“Sou o crítico mais agressivo do Islã na história. Se você não acredita em mim, pergunte aos árabes.”
Taleb Al A., 50, o médico que atropelou dezenas de pessoas, matou ao menos quatro e foi preso pela polícia em um mercado de Natal em Magdeburgo, na Alemanha, nesta sexta-feira (20), era um conhecido ativista anti-islã, com 40 mil seguidores no X, e simpatizante da extrema direita do país. O ataque é investigado como terrorismo.
O perfil do suspeito pelo ataque, que as autoridades e a imprensa alemã não publicam o sobrenome por questões legais e de privacidade, intriga as autoridades, já que não se encaixa na figura típica de terrorista. A frase que abre este texto é de uma entrevista dada por Taleb, em 2019, ao Frankfurter Allgemeine Zeitung, que o jornal econômico decidiu republicar neste sábado.
O médico, então, falava como ativista, que denunciava a opressão do regime saudita aos seus cidadãos, notadamente às mulheres. Afirmava também que a perseguição a quem não se mantivesse conectado aos preceitos do Islã era intensa, inclusive no exterior.
“Até há alguns anos, quase ninguém da população civil saudita sabia que existia um caminho para a liberdade: o asilo. Fui o primeiro a fornecer informações aos requerentes de asilo sauditas, primeiro no Twitter, depois no Telegram”, afirma Taleb.
Ele explica as razões de ter pedido asilo na Alemanha em 2016 dez anos depois de ter chegado ao país e mesmo tendo residência e trabalho. A pressão que sofria de seu grupo social teria se tornado insuportável, descreve. “Eu não podia dizer a eles que não iria mais à mesquita. Os muçulmanos aqui tratam pessoas como eu, que têm origem islâmica mas não são mais crentes, sem compreensão nem tolerância.”
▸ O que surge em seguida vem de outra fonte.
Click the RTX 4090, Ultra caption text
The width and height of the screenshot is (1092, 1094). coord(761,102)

Como Taleb passou do ativismo anti-Islã ao ponto de cometer um ataque normalmente imputado ao objeto de suas críticas é o desafio das autoridades neste momento. Sua atuação anti-Islã era conhecida, a ponto de ter sido procurado para a entrevista e merecido um alerta da Arábia Saudita para a Alemanha sobre seu comportamento _na verdade, dizendo que ele seria um risco aos muçulmanos no país.
As últimas postagens do médico são ainda mais incongruentes com o desfecho do ataque. Ele reclamava da “Alemanha que está se islamizando” e tecia elogios a Alice Weidel, candidata a premiê pela AfD, o partido de extrema direita, conhecido pela retórica agressiva anti-imigração. Até o bilionário Elon Musk ganhava afagos. O cabo eleitoral de Donald Trump agora opina no X sobre as eleições alemãs, com elogios à AfD e provocações ao primeiro-ministro Olaf Scholz.
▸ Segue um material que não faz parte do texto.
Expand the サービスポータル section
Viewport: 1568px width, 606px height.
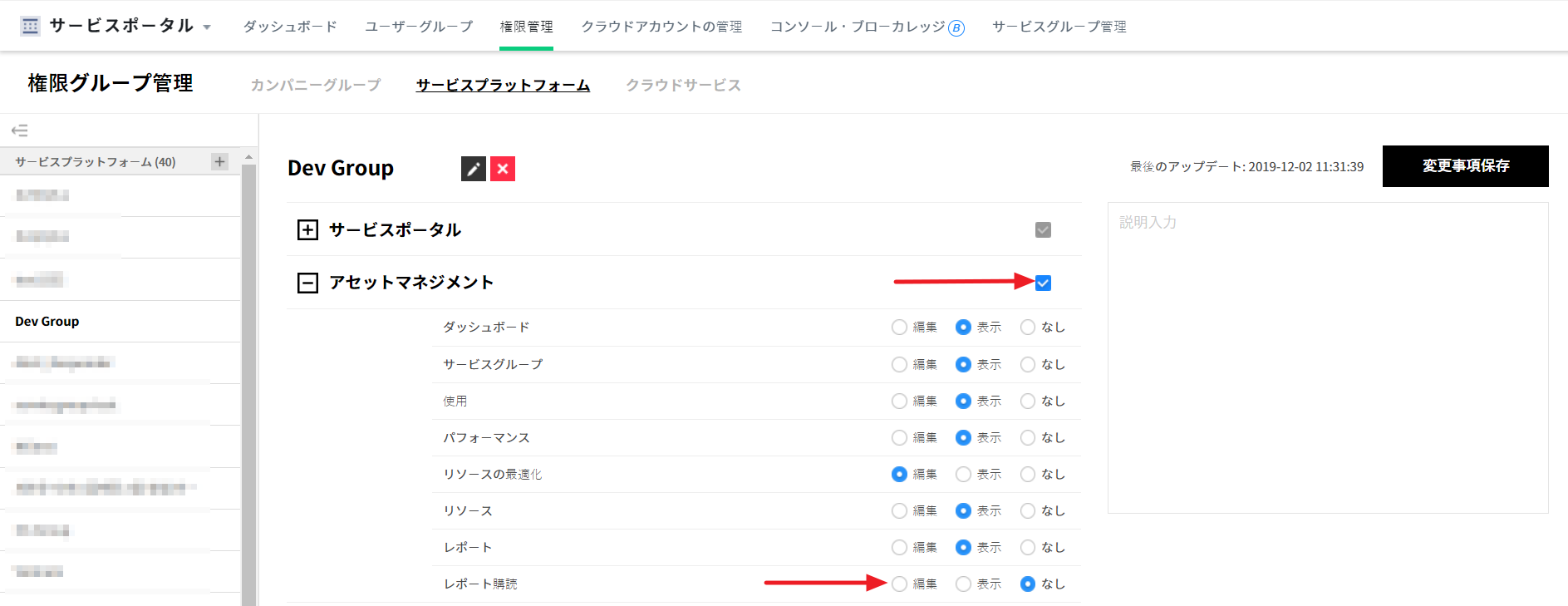coord(307,229)
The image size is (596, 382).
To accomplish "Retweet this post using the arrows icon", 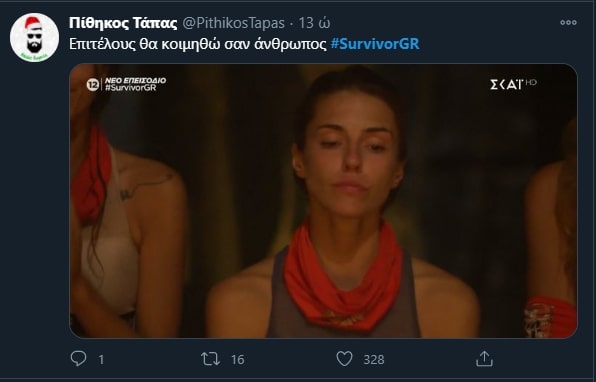I will tap(210, 359).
A trajetória incomum de Taleb nas redes sociais sugere problemas de saúde mental, disseram alguns analistas ouvidos pela imprensa alemã. As autoridades já são criticadas por não terem detectado o comportamento peculiar do médico, que usava um rifle estilo AR-15 como imagem de perfil em sua rede social.
Scholz e outros políticos alemães, incluindo integrantes da oposição, como Friedrich Merz, participam de missa em homenagem às vítimas em Magdeburgo neste sábado (16). Pela manhã, vistoriaram o local do ataque, no centro da cidade.
Os quatro mortos incluem um bebê. Há dezenas de feridos graves, e o número de vítimas pode aumentar. A cidade está tomada por forças de segurança.
Alguns mercados de Natal, uma tradição na Alemanha desde a Idade Média, foram cancelados neste fim de semana no país. Outros tiveram a segurança reforçada e anunciam homenagens aos afetados pelo ataque na capital do estado da Saxônia-Anhalt.